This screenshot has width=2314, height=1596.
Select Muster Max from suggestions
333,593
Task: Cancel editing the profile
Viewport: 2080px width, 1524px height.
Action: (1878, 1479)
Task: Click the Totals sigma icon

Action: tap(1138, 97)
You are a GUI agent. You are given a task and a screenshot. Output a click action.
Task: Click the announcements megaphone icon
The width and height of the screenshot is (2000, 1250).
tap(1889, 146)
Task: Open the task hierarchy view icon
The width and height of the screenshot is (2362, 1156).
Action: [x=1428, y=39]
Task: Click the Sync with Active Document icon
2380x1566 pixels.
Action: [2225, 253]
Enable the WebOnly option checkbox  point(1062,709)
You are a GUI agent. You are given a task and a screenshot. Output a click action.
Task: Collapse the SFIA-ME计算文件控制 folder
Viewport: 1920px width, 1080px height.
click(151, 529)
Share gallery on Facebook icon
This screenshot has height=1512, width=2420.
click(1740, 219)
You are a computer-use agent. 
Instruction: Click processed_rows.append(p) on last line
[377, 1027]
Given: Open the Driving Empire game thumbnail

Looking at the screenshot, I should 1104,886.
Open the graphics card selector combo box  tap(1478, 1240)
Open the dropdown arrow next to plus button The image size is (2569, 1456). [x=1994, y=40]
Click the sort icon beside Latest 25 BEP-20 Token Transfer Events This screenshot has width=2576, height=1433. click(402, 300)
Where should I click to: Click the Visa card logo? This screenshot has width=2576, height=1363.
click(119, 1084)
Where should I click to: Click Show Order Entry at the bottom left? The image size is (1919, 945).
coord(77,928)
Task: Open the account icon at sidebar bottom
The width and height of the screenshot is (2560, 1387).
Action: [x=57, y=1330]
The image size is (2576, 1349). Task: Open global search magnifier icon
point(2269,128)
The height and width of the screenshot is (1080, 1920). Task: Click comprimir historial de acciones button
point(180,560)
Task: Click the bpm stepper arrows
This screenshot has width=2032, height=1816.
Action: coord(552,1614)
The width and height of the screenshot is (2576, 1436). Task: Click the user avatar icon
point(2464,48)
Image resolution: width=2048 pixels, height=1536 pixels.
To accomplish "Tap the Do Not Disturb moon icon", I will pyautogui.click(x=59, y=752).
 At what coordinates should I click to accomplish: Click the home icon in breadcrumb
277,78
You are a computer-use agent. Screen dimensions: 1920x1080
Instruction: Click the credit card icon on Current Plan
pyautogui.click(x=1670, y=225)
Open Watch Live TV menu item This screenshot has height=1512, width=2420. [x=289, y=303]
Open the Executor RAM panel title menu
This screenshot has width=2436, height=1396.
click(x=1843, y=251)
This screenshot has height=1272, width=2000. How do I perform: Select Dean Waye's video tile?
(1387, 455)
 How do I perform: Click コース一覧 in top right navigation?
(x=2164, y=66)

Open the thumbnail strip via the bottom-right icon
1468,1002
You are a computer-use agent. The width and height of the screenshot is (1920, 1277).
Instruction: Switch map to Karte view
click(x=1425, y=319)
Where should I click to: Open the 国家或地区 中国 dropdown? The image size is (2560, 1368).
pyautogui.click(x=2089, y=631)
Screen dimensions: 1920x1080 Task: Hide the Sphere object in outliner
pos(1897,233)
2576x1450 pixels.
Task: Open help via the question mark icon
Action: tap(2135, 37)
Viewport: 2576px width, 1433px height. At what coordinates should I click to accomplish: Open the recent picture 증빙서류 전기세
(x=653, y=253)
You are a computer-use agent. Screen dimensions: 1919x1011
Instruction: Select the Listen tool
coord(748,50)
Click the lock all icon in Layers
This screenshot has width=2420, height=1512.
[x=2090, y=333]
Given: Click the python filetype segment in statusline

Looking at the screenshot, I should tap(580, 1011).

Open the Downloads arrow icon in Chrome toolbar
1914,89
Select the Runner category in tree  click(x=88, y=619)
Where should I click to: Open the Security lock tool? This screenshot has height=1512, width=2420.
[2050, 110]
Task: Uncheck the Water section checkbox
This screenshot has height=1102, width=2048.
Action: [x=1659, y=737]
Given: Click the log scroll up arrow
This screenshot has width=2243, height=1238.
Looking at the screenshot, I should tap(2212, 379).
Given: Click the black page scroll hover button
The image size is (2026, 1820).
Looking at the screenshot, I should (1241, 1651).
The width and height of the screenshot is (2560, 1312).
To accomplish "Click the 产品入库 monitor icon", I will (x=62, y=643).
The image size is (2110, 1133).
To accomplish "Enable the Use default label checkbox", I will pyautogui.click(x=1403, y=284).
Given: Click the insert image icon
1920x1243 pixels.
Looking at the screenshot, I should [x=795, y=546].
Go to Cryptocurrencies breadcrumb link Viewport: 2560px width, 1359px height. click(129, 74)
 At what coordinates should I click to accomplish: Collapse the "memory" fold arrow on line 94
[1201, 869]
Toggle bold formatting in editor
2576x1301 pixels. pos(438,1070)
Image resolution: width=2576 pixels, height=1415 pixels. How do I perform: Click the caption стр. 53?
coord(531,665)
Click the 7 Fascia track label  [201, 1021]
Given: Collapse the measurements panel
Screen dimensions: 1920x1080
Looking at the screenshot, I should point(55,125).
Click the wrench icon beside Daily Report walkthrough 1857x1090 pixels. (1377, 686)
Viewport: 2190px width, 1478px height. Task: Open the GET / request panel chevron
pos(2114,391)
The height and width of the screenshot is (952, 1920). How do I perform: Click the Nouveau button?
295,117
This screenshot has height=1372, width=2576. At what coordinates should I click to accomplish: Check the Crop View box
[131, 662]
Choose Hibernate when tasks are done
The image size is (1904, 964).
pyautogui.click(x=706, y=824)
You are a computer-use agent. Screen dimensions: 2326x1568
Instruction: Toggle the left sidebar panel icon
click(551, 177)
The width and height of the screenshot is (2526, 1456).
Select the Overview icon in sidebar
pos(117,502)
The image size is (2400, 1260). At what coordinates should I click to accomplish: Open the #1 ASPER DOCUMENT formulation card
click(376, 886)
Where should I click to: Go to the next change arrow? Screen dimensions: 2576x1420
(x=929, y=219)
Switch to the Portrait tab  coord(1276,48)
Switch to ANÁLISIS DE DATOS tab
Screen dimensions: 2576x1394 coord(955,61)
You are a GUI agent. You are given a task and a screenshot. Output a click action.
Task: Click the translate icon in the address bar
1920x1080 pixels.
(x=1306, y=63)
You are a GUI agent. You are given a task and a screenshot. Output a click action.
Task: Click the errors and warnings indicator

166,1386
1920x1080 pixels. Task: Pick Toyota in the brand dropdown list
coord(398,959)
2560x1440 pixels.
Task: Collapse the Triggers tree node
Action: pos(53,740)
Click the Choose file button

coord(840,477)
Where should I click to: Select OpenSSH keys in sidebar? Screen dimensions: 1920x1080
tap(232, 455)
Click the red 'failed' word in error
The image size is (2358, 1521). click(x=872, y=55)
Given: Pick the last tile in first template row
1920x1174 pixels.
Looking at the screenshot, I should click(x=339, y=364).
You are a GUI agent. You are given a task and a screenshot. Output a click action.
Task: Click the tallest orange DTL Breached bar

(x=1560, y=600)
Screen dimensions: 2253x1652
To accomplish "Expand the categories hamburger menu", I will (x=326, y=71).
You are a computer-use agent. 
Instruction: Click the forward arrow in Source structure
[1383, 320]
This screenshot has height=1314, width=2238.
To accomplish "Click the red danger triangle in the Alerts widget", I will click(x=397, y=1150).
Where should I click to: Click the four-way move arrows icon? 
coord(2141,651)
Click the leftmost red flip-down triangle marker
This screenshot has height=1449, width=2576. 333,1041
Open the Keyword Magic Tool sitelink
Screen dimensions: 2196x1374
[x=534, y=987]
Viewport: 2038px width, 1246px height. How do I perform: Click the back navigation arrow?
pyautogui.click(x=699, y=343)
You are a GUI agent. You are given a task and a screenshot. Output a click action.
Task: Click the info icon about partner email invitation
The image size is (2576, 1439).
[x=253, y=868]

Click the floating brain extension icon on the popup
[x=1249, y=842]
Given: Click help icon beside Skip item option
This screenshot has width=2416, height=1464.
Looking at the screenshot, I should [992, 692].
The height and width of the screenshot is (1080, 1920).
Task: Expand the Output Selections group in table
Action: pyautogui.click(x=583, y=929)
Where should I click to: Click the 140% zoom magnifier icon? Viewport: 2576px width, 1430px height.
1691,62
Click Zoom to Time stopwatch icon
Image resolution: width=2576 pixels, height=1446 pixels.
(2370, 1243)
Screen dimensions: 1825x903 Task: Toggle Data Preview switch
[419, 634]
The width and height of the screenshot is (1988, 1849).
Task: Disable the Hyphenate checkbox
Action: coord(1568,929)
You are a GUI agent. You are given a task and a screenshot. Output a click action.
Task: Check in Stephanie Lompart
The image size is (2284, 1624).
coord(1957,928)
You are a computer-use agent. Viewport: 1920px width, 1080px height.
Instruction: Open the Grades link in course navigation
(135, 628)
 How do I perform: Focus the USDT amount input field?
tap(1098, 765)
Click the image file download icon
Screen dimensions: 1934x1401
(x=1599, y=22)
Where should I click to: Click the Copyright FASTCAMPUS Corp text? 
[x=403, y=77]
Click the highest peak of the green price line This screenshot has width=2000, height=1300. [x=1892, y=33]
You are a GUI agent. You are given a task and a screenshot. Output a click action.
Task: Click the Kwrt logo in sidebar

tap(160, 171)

---+---

WORK ITEM>
Working from the records above, write out verbatim only the lines from the line containing "Viewport: 2190px width, 1478px" through the line containing "This screenshot has height=1314, width=2238.".

FINISHED EXERCISE>
Viewport: 2190px width, 1478px height. Task: Open the GET / request panel chevron
pos(2114,391)
The height and width of the screenshot is (952, 1920). How do I perform: Click the Nouveau button?
295,117
This screenshot has height=1372, width=2576. At what coordinates should I click to accomplish: Check the Crop View box
[131, 662]
Choose Hibernate when tasks are done
The image size is (1904, 964).
pyautogui.click(x=706, y=824)
You are a computer-use agent. Screen dimensions: 2326x1568
Instruction: Toggle the left sidebar panel icon
click(551, 177)
The width and height of the screenshot is (2526, 1456).
Select the Overview icon in sidebar
pos(117,502)
The image size is (2400, 1260). At what coordinates should I click to accomplish: Open the #1 ASPER DOCUMENT formulation card
click(376, 886)
Where should I click to: Go to the next change arrow? Screen dimensions: 2576x1420
(x=929, y=219)
Switch to the Portrait tab  coord(1276,48)
Switch to ANÁLISIS DE DATOS tab
Screen dimensions: 2576x1394 coord(955,61)
You are a GUI agent. You are given a task and a screenshot. Output a click action.
Task: Click the translate icon in the address bar
1920x1080 pixels.
(x=1306, y=63)
You are a GUI agent. You are given a task and a screenshot. Output a click action.
Task: Click the errors and warnings indicator

166,1386
1920x1080 pixels. Task: Pick Toyota in the brand dropdown list
coord(398,959)
2560x1440 pixels.
Task: Collapse the Triggers tree node
Action: pos(53,740)
Click the Choose file button

coord(840,477)
Where should I click to: Select OpenSSH keys in sidebar? Screen dimensions: 1920x1080
tap(232, 455)
Click the red 'failed' word in error
The image size is (2358, 1521). click(x=872, y=55)
Given: Pick the last tile in first template row
1920x1174 pixels.
Looking at the screenshot, I should click(x=339, y=364).
You are a GUI agent. You are given a task and a screenshot. Output a click action.
Task: Click the tallest orange DTL Breached bar

(x=1560, y=600)
Screen dimensions: 2253x1652
To accomplish "Expand the categories hamburger menu", I will (x=326, y=71).
You are a computer-use agent. 
Instruction: Click the forward arrow in Source structure
[1383, 320]
This screenshot has height=1314, width=2238.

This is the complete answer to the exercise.